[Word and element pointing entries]
>>>
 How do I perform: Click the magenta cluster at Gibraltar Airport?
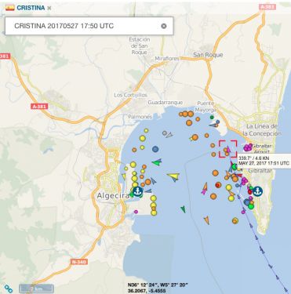pyautogui.click(x=248, y=147)
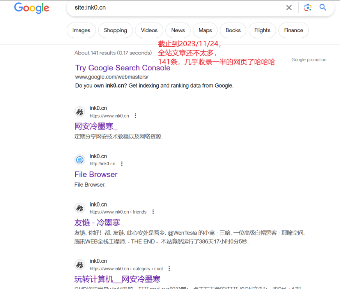Click the File Browser result favicon

[80, 160]
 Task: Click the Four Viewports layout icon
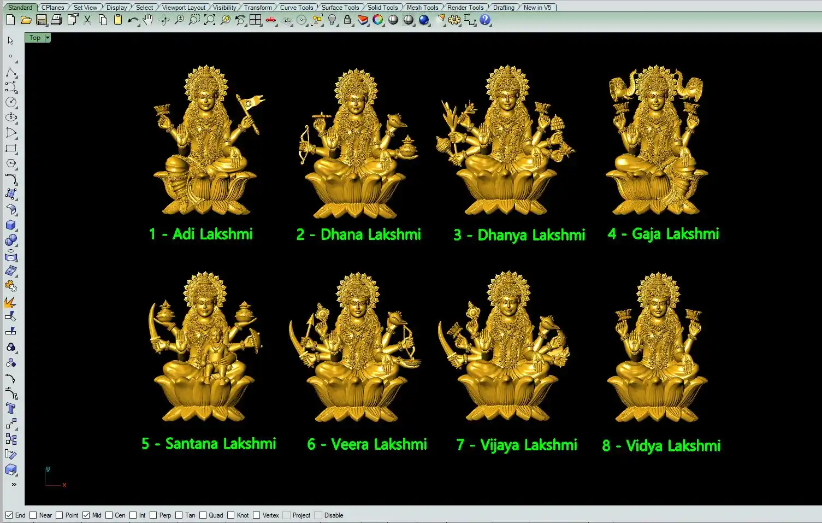click(255, 20)
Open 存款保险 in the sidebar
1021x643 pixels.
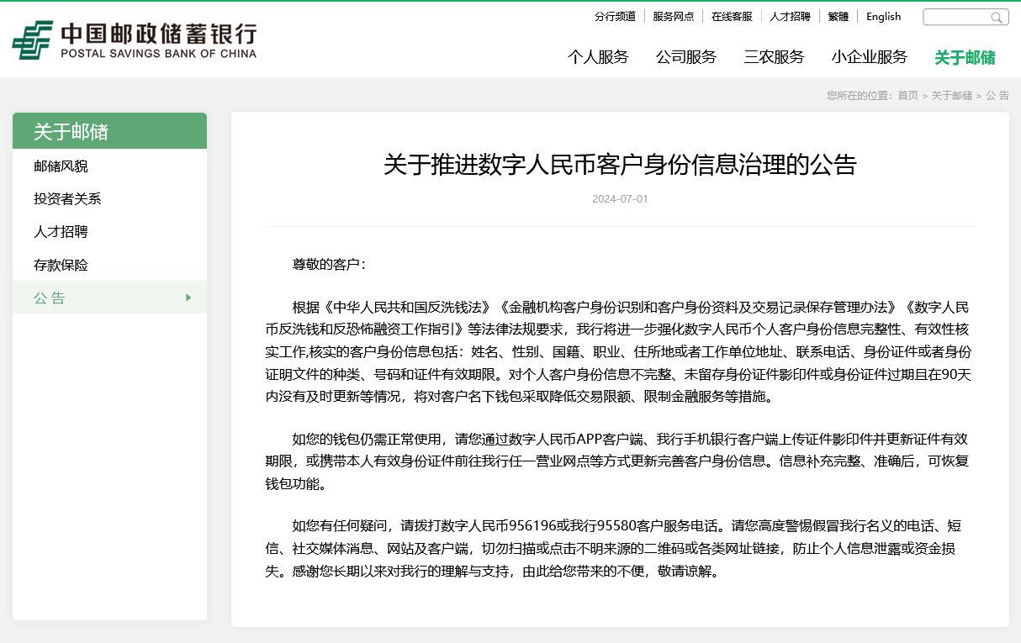click(61, 265)
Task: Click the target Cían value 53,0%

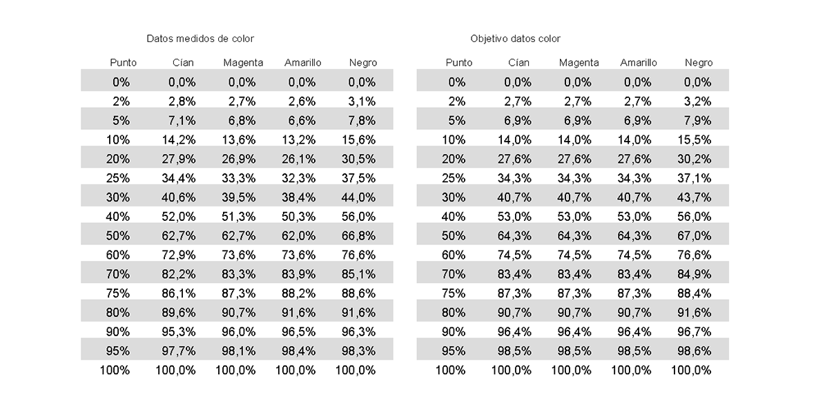Action: click(x=514, y=217)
<<<
== WRITTEN PROBLEM ==
Print the listing above line for line, leaving out the pictures.

== ANSWER TO THE PROBLEM ==
 How do I perform: Click the magenta cluster at Gibraltar Airport?
pyautogui.click(x=248, y=147)
Click the File Browser result favicon

[80, 160]
 Task: Click the Four Viewports layout icon
click(255, 20)
Open 存款保险 in the sidebar
1021x643 pixels.
click(61, 265)
Task: Click the target Cían value 53,0%

Action: click(x=514, y=217)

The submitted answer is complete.